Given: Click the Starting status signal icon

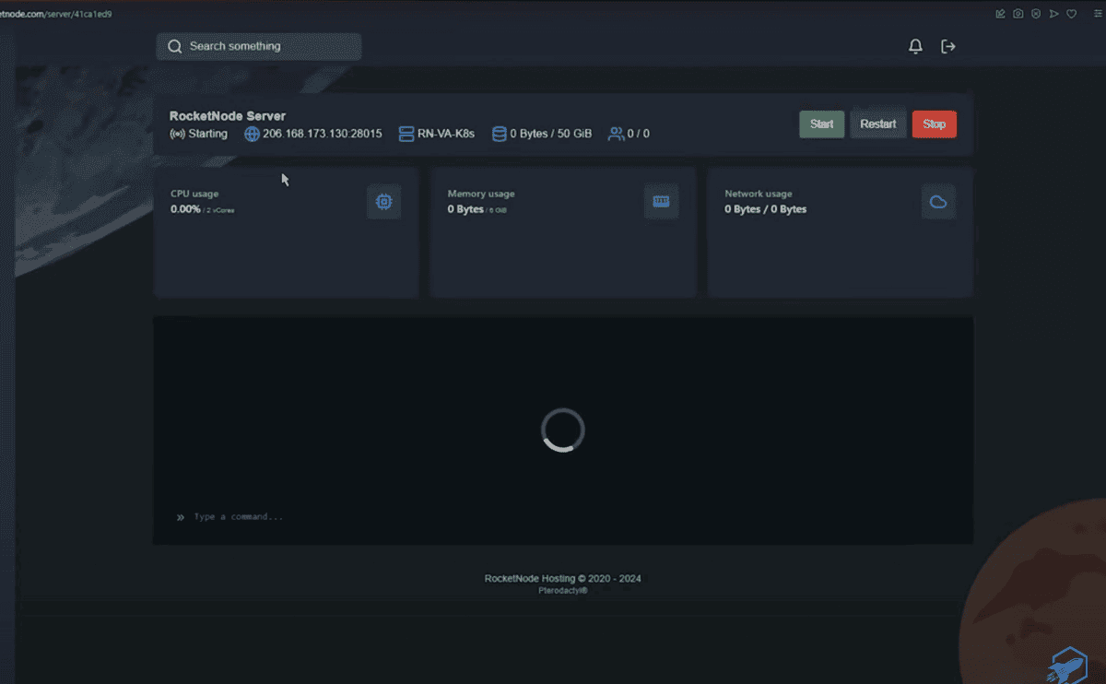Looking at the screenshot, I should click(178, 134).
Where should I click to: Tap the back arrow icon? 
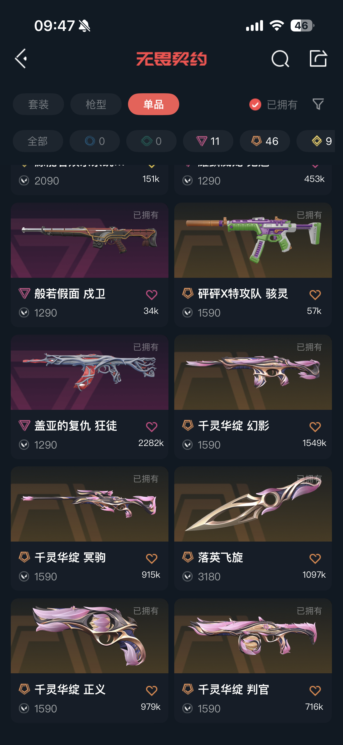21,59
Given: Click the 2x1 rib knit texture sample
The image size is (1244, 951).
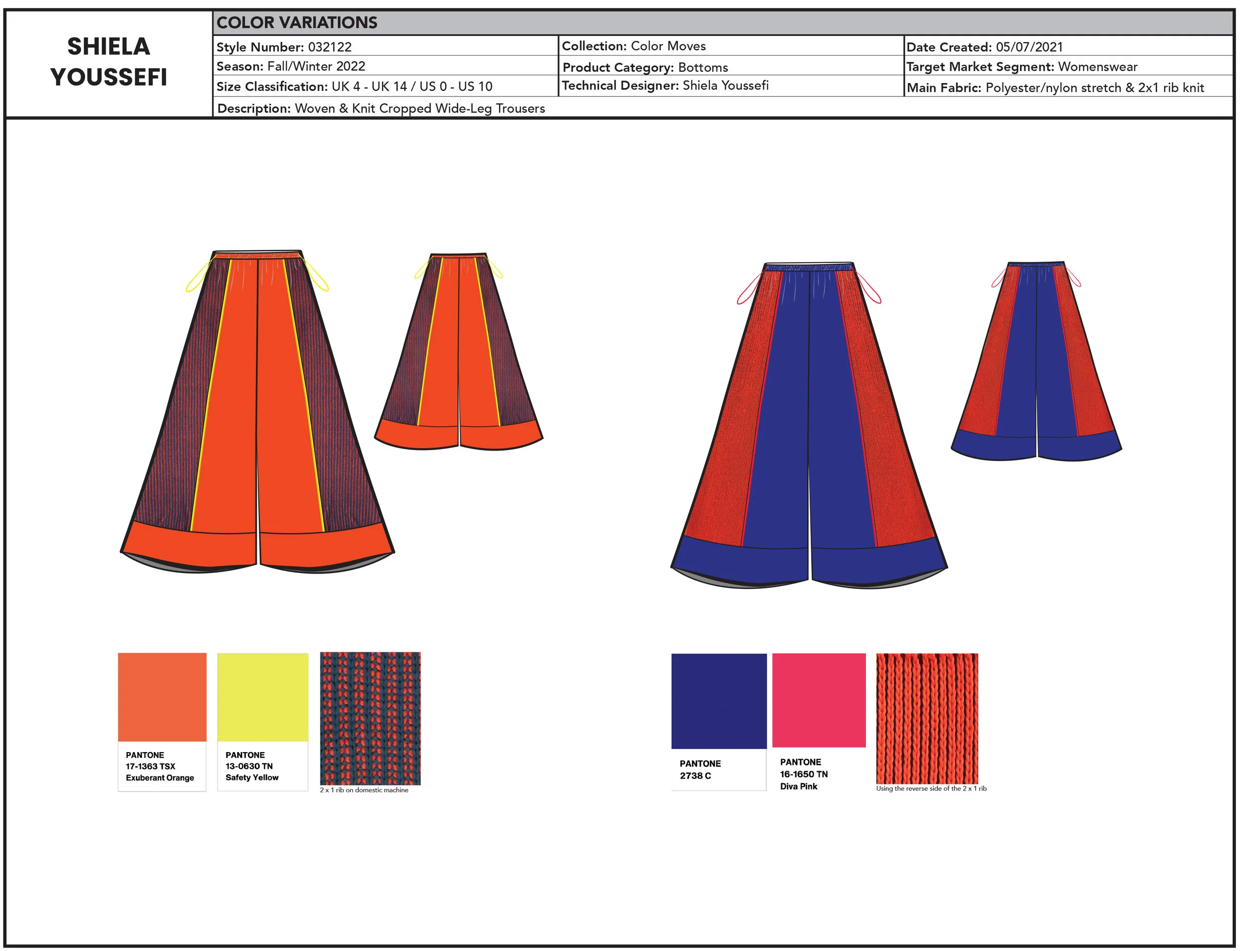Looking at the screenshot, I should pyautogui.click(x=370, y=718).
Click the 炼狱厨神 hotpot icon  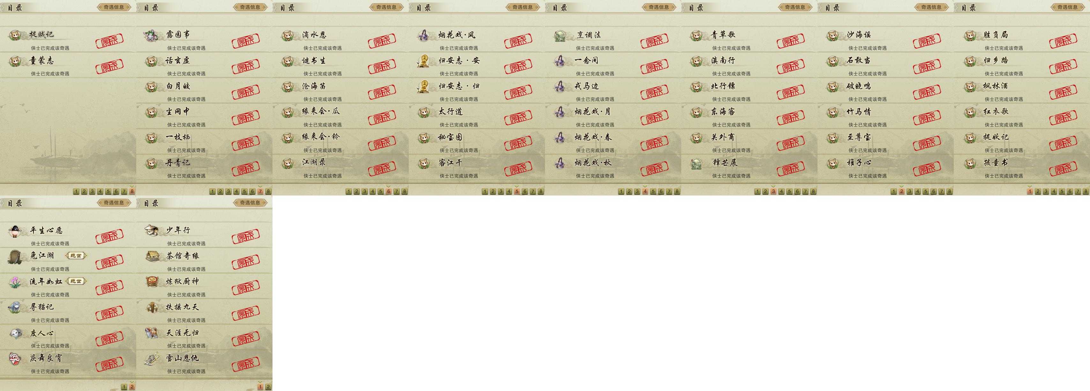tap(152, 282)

———

◆ **Brief**
Reproduce word for word the stretch of the records from the start through the line containing "should pyautogui.click(x=370, y=718).", leaving out the pictures.

◆ **Output**
Given: Click the Starting status signal icon

Looking at the screenshot, I should click(178, 134).
Where should I click to: Tap the back arrow icon? 
21,59
Given: Click the 2x1 rib knit texture sample
The image size is (1244, 951).
Looking at the screenshot, I should pyautogui.click(x=370, y=718).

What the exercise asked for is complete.